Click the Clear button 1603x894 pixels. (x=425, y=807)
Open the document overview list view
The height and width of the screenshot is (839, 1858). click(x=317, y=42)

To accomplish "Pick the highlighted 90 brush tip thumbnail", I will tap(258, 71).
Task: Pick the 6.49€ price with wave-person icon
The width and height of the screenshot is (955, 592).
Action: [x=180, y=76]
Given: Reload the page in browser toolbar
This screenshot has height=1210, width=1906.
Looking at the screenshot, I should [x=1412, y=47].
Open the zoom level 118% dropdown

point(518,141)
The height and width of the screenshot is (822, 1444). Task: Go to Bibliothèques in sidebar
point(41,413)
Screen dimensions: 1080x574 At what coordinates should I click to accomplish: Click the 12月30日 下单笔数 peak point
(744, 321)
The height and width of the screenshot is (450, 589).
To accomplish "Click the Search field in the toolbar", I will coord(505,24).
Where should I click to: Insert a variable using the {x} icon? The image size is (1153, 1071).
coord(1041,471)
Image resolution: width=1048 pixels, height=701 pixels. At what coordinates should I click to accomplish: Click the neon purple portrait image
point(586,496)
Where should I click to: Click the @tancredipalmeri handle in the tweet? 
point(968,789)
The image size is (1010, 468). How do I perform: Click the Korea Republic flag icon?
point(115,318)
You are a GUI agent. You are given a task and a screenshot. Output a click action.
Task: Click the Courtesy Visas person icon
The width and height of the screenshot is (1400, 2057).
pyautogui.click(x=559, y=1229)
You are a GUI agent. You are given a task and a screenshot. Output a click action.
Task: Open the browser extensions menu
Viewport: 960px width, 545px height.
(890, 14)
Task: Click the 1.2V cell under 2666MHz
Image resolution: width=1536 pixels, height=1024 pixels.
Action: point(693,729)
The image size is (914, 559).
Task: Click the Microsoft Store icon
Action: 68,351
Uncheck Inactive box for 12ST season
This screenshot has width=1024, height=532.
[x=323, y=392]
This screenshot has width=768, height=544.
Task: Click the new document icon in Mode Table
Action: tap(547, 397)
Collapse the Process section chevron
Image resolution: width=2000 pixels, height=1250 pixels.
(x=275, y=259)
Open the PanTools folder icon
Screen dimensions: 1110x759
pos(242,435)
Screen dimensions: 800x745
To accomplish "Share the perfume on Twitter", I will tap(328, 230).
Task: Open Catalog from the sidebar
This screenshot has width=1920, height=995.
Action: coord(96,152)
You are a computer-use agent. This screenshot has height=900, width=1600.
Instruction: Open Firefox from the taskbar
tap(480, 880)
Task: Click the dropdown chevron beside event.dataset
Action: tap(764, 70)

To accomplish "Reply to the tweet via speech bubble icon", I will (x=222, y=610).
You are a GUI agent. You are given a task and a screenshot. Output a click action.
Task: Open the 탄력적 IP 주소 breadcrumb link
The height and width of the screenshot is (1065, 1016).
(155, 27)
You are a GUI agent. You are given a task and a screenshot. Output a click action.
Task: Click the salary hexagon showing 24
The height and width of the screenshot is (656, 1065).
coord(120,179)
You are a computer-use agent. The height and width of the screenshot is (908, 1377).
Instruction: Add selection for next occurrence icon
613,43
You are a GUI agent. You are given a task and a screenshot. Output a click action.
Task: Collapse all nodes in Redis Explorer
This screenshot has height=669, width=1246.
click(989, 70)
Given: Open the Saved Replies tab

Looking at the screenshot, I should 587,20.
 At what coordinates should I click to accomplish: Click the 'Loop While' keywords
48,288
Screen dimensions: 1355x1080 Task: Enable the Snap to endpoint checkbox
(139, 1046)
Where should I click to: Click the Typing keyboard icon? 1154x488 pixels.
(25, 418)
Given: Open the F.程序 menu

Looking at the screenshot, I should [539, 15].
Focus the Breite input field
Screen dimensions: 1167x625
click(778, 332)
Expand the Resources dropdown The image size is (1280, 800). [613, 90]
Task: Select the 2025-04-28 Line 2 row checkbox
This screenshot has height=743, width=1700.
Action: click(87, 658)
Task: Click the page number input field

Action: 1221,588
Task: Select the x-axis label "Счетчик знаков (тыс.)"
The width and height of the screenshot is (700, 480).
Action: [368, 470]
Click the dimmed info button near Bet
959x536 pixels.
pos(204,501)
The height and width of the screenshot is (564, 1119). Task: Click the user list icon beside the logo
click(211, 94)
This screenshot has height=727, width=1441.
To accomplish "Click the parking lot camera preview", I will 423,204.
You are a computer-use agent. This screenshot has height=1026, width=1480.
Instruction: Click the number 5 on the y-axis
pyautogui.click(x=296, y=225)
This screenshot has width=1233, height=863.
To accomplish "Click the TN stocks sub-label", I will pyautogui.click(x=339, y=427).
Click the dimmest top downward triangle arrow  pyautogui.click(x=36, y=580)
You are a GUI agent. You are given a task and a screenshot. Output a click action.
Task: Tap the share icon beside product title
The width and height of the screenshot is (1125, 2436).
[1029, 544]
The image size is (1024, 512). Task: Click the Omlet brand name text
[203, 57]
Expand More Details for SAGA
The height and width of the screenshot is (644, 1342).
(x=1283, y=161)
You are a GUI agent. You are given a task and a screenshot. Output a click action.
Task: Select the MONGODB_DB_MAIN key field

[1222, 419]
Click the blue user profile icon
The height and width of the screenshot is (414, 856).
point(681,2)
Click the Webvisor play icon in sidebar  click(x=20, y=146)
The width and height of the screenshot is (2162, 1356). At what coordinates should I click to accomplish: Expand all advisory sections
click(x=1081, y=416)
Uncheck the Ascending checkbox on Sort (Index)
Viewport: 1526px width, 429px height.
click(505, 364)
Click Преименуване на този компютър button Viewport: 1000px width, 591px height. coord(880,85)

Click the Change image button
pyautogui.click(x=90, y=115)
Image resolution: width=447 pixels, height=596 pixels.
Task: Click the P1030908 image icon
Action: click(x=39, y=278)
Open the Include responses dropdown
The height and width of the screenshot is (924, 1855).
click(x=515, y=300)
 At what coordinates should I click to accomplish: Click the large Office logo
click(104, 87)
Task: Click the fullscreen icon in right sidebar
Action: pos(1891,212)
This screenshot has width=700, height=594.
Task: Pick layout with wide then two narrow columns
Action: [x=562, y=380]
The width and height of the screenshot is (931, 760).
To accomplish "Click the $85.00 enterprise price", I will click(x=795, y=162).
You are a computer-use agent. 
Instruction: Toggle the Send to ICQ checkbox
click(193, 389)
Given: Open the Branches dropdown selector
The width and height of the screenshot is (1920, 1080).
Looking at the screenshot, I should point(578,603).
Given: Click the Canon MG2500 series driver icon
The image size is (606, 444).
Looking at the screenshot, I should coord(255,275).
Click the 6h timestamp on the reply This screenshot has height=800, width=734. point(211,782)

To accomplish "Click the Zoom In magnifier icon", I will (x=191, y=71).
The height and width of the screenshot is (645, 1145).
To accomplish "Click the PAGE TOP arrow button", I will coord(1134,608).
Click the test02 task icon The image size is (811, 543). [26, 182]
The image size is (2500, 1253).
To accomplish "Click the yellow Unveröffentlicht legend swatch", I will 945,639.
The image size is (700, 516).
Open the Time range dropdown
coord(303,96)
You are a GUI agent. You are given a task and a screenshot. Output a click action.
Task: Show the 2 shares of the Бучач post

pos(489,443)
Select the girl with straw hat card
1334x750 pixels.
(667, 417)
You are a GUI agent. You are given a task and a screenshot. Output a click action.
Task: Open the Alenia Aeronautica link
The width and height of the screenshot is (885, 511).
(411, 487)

#####

*REQUIREMENT:*
Exactly as they appear above, transcribe the records in full.

*SOLUTION TO THE EXERCISE:*
Click the Clear button 1603x894 pixels. (x=425, y=807)
Open the document overview list view
The height and width of the screenshot is (839, 1858). click(x=317, y=42)

To accomplish "Pick the highlighted 90 brush tip thumbnail", I will tap(258, 71).
Task: Pick the 6.49€ price with wave-person icon
The width and height of the screenshot is (955, 592).
Action: [x=180, y=76]
Given: Reload the page in browser toolbar
This screenshot has height=1210, width=1906.
Looking at the screenshot, I should [x=1412, y=47].
Open the zoom level 118% dropdown

point(518,141)
The height and width of the screenshot is (822, 1444). Task: Go to Bibliothèques in sidebar
point(41,413)
Screen dimensions: 1080x574 At what coordinates should I click to accomplish: Click the 12月30日 下单笔数 peak point
(744, 321)
The height and width of the screenshot is (450, 589).
To accomplish "Click the Search field in the toolbar", I will coord(505,24).
Where should I click to: Insert a variable using the {x} icon? The image size is (1153, 1071).
coord(1041,471)
Image resolution: width=1048 pixels, height=701 pixels. At what coordinates should I click to accomplish: Click the neon purple portrait image
point(586,496)
Where should I click to: Click the @tancredipalmeri handle in the tweet? 
point(968,789)
The image size is (1010, 468). How do I perform: Click the Korea Republic flag icon?
point(115,318)
You are a GUI agent. You are given a task and a screenshot. Output a click action.
Task: Click the Courtesy Visas person icon
The width and height of the screenshot is (1400, 2057).
pyautogui.click(x=559, y=1229)
You are a GUI agent. You are given a task and a screenshot. Output a click action.
Task: Open the browser extensions menu
Viewport: 960px width, 545px height.
(890, 14)
Task: Click the 1.2V cell under 2666MHz
Image resolution: width=1536 pixels, height=1024 pixels.
Action: point(693,729)
The image size is (914, 559).
Task: Click the Microsoft Store icon
Action: 68,351
Uncheck Inactive box for 12ST season
This screenshot has width=1024, height=532.
[x=323, y=392]
This screenshot has width=768, height=544.
Task: Click the new document icon in Mode Table
Action: tap(547, 397)
Collapse the Process section chevron
Image resolution: width=2000 pixels, height=1250 pixels.
(x=275, y=259)
Open the PanTools folder icon
Screen dimensions: 1110x759
pos(242,435)
Screen dimensions: 800x745
To accomplish "Share the perfume on Twitter", I will tap(328, 230).
Task: Open Catalog from the sidebar
This screenshot has width=1920, height=995.
Action: coord(96,152)
You are a computer-use agent. This screenshot has height=900, width=1600.
Instruction: Open Firefox from the taskbar
tap(480, 880)
Task: Click the dropdown chevron beside event.dataset
Action: tap(764, 70)

To accomplish "Reply to the tweet via speech bubble icon", I will (x=222, y=610).
You are a GUI agent. You are given a task and a screenshot. Output a click action.
Task: Open the 탄력적 IP 주소 breadcrumb link
The height and width of the screenshot is (1065, 1016).
(155, 27)
You are a GUI agent. You are given a task and a screenshot. Output a click action.
Task: Click the salary hexagon showing 24
The height and width of the screenshot is (656, 1065).
coord(120,179)
You are a computer-use agent. The height and width of the screenshot is (908, 1377).
Instruction: Add selection for next occurrence icon
613,43
You are a GUI agent. You are given a task and a screenshot. Output a click action.
Task: Collapse all nodes in Redis Explorer
This screenshot has height=669, width=1246.
click(989, 70)
Given: Open the Saved Replies tab

Looking at the screenshot, I should 587,20.
 At what coordinates should I click to accomplish: Click the 'Loop While' keywords
48,288
Screen dimensions: 1355x1080 Task: Enable the Snap to endpoint checkbox
(139, 1046)
Where should I click to: Click the Typing keyboard icon? 1154x488 pixels.
(25, 418)
Given: Open the F.程序 menu

Looking at the screenshot, I should [539, 15].
Focus the Breite input field
Screen dimensions: 1167x625
click(778, 332)
Expand the Resources dropdown The image size is (1280, 800). [613, 90]
Task: Select the 2025-04-28 Line 2 row checkbox
This screenshot has height=743, width=1700.
Action: click(87, 658)
Task: Click the page number input field

Action: 1221,588
Task: Select the x-axis label "Счетчик знаков (тыс.)"
The width and height of the screenshot is (700, 480).
Action: [368, 470]
Click the dimmed info button near Bet
959x536 pixels.
pos(204,501)
The height and width of the screenshot is (564, 1119). Task: Click the user list icon beside the logo
click(211, 94)
This screenshot has height=727, width=1441.
To accomplish "Click the parking lot camera preview", I will 423,204.
You are a computer-use agent. This screenshot has height=1026, width=1480.
Instruction: Click the number 5 on the y-axis
pyautogui.click(x=296, y=225)
This screenshot has width=1233, height=863.
To accomplish "Click the TN stocks sub-label", I will pyautogui.click(x=339, y=427).
Click the dimmest top downward triangle arrow  pyautogui.click(x=36, y=580)
You are a GUI agent. You are given a task and a screenshot. Output a click action.
Task: Tap the share icon beside product title
The width and height of the screenshot is (1125, 2436).
[1029, 544]
The image size is (1024, 512). Task: Click the Omlet brand name text
[203, 57]
Expand More Details for SAGA
The height and width of the screenshot is (644, 1342).
(x=1283, y=161)
You are a GUI agent. You are given a task and a screenshot. Output a click action.
Task: Select the MONGODB_DB_MAIN key field

[1222, 419]
Click the blue user profile icon
The height and width of the screenshot is (414, 856).
point(681,2)
Click the Webvisor play icon in sidebar  click(x=20, y=146)
The width and height of the screenshot is (2162, 1356). At what coordinates should I click to accomplish: Expand all advisory sections
click(x=1081, y=416)
Uncheck the Ascending checkbox on Sort (Index)
Viewport: 1526px width, 429px height.
click(505, 364)
Click Преименуване на този компютър button Viewport: 1000px width, 591px height. coord(880,85)

Click the Change image button
pyautogui.click(x=90, y=115)
Image resolution: width=447 pixels, height=596 pixels.
Task: Click the P1030908 image icon
Action: click(x=39, y=278)
Open the Include responses dropdown
The height and width of the screenshot is (924, 1855).
click(x=515, y=300)
 At what coordinates should I click to accomplish: Click the large Office logo
click(104, 87)
Task: Click the fullscreen icon in right sidebar
Action: pos(1891,212)
This screenshot has width=700, height=594.
Task: Pick layout with wide then two narrow columns
Action: [x=562, y=380]
The width and height of the screenshot is (931, 760).
To accomplish "Click the $85.00 enterprise price", I will click(x=795, y=162).
You are a computer-use agent. 
Instruction: Toggle the Send to ICQ checkbox
click(193, 389)
Given: Open the Branches dropdown selector
The width and height of the screenshot is (1920, 1080).
Looking at the screenshot, I should point(578,603).
Given: Click the Canon MG2500 series driver icon
The image size is (606, 444).
Looking at the screenshot, I should coord(255,275).
Click the 6h timestamp on the reply This screenshot has height=800, width=734. point(211,782)

To accomplish "Click the Zoom In magnifier icon", I will (x=191, y=71).
The height and width of the screenshot is (645, 1145).
To accomplish "Click the PAGE TOP arrow button", I will coord(1134,608).
Click the test02 task icon The image size is (811, 543). [26, 182]
The image size is (2500, 1253).
To accomplish "Click the yellow Unveröffentlicht legend swatch", I will 945,639.
The image size is (700, 516).
Open the Time range dropdown
coord(303,96)
You are a GUI agent. You are given a task and a screenshot. Output a click action.
Task: Show the 2 shares of the Бучач post

pos(489,443)
Select the girl with straw hat card
1334x750 pixels.
(667, 417)
You are a GUI agent. You are given a task and a screenshot. Output a click action.
Task: Open the Alenia Aeronautica link
The width and height of the screenshot is (885, 511).
(411, 487)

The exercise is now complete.